Wie in allen ihren Hochburgen haben die Narren auch in Reichenbach am Schmutzigen Donnerstag die Macht übernommen – mit Narrenbaumstellen und Rathaussturm. Bis Aschermittwoch werden sie dem öffentlichen Leben im Dorf ihren Stempel aufdrücken.

Das Baronspaar zog am Donnerstagvormittag mit seinem Gefolge von Schergässlern in die Schule und in die Kindergärten, um mit den Kindern die Fastnacht zu beginnen. Nachmittags rumorte es gewaltig rund um die Schergasse und den Lindenplatz.

Mit Narri und Narro verfolgten Groß und Klein das Aufstellen des Narrenbaums, der zuvor vom Narrensamen geschmückt worden war. Manche hielten den Atem an, bis der Baum sicher aufgepflanzt war. Für ihre Mühe wurden die fleißigen Helfer mit einer kräftigen Narrensuppe gestärkt, die auch den Zuschauern des Spektakels serviert wurde.

Narrensuppe gibt Kraft für das Stellen des Baums

Unter den Klängen der Musikkapelle stürmten die Narren am Abend das Rathaus. Ortsvorsteher Klaus Girstl und seine dienstbaren Geister ergaben sich ohne Gegenwehr der Überzahl an Narren. Er händigte dem Baronspaar Christian II. und Nicole I. die gähnend leere Gemeindekasse aus. Oberzunftmeister Thomas Fischer, Zunftmeister Armin Furtwängler und die Zunfträte verteilten die wohlverdienten Orden und alle feierten ausgelassen bei einem guten Tröpfchen den Triumph der Fasent.
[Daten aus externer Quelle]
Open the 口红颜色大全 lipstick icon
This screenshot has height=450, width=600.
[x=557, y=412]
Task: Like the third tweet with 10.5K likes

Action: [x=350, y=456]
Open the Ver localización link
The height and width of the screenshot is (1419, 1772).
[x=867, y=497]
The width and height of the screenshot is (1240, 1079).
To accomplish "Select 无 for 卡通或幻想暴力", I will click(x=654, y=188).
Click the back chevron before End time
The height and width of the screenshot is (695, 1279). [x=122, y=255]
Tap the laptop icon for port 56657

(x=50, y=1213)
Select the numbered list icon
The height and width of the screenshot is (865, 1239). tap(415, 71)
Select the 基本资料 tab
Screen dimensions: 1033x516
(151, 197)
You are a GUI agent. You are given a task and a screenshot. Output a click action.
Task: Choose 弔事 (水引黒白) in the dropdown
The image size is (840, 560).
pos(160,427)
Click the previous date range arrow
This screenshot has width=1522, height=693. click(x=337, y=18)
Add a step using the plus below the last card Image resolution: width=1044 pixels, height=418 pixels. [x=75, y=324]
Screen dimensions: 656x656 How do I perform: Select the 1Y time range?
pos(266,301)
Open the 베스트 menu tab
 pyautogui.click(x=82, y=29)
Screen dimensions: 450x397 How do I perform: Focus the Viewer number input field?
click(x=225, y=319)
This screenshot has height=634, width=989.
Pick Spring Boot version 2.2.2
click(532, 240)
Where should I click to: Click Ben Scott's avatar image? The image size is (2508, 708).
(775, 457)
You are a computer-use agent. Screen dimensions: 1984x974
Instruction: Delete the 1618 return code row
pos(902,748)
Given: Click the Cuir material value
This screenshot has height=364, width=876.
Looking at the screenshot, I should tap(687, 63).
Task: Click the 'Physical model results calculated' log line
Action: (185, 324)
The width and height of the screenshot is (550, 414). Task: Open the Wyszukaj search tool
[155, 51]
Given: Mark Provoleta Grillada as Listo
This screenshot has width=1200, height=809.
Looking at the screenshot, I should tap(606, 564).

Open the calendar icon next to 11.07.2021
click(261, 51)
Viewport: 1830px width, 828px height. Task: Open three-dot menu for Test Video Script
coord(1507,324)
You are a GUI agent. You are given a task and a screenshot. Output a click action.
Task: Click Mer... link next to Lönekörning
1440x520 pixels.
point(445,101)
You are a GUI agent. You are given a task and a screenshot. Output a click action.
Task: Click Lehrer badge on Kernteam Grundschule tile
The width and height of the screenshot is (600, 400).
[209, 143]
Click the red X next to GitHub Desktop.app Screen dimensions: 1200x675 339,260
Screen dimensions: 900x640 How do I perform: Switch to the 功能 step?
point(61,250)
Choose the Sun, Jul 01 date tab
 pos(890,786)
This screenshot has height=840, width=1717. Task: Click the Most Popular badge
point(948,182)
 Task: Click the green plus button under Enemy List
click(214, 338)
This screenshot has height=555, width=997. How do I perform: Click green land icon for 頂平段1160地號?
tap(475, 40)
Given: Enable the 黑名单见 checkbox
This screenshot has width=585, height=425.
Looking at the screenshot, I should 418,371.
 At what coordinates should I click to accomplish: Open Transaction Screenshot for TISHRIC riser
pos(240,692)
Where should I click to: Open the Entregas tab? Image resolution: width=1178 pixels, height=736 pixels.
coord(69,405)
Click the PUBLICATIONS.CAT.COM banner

Mit wohlgesetzten Worten verkündete das Baronspaar den Beginn seiner Herrschaft und versprach dem närrischen Volk eine glückselige Fasent. Nach viel Tamtam setzte sich der Hemdglunkerumzug dann zur Schergasse in Bewegung. In Nachthemden, mit „Saublodere“, Fackeln, Lampions und lärmendem Getöse strömte das närrische Volk der Schergasse zu, wie es das Reichenbacher Fasentlied, das immer wieder begeistert angestimmt wurde, besingt.

Im „Nörgler“ präsentierten sich bis spät in die Nacht die fantastischen Gruppen und Nachtwandler. Im Wachthisli, im Kuhstall, bei den Schutterschlurbi und Bänklehockern wurde gefeiert, was das Zeug hielt. Immer wieder tauchten närrische Gruppen in bunter Vielfalt aus der Dunkelheit auf, die dem „Schmutzigen“ in Reichenbach seit jeher ein besonderes Flair verleihen und diese Nacht bekannt machen.

Eine weitere Fastnachtstradition wird sehr gepflegt: Ungeduldig warteten schon am Freitag viele auf die Fasentzittung, die von den Schergässlern zum Kauf angeboten wurde. Sie kann auf eine lange Geschichte zurückblicken. Schon 1950 kam das erste Blättle heraus. So trägt die Fasentzittung nach mehr als 70 Jahren noch immer, getreu ihrem Motto: „Jedem zur Freud, keinem zum Leid“, zum Frohsinn und auch ein wenig zur Schadenfreude bei. Ein beliebter Denksport ist es dabei auch, herauszufinden, um welche Personen es sich dabei handelt, deren Missgeschicke so genüsslich ausgebreitet und glossiert werden. Doch ein närrischer Mensch nimmt das mit Humor, denn nur der ist ein echter Narr, der auch über sich selbst lachen kann.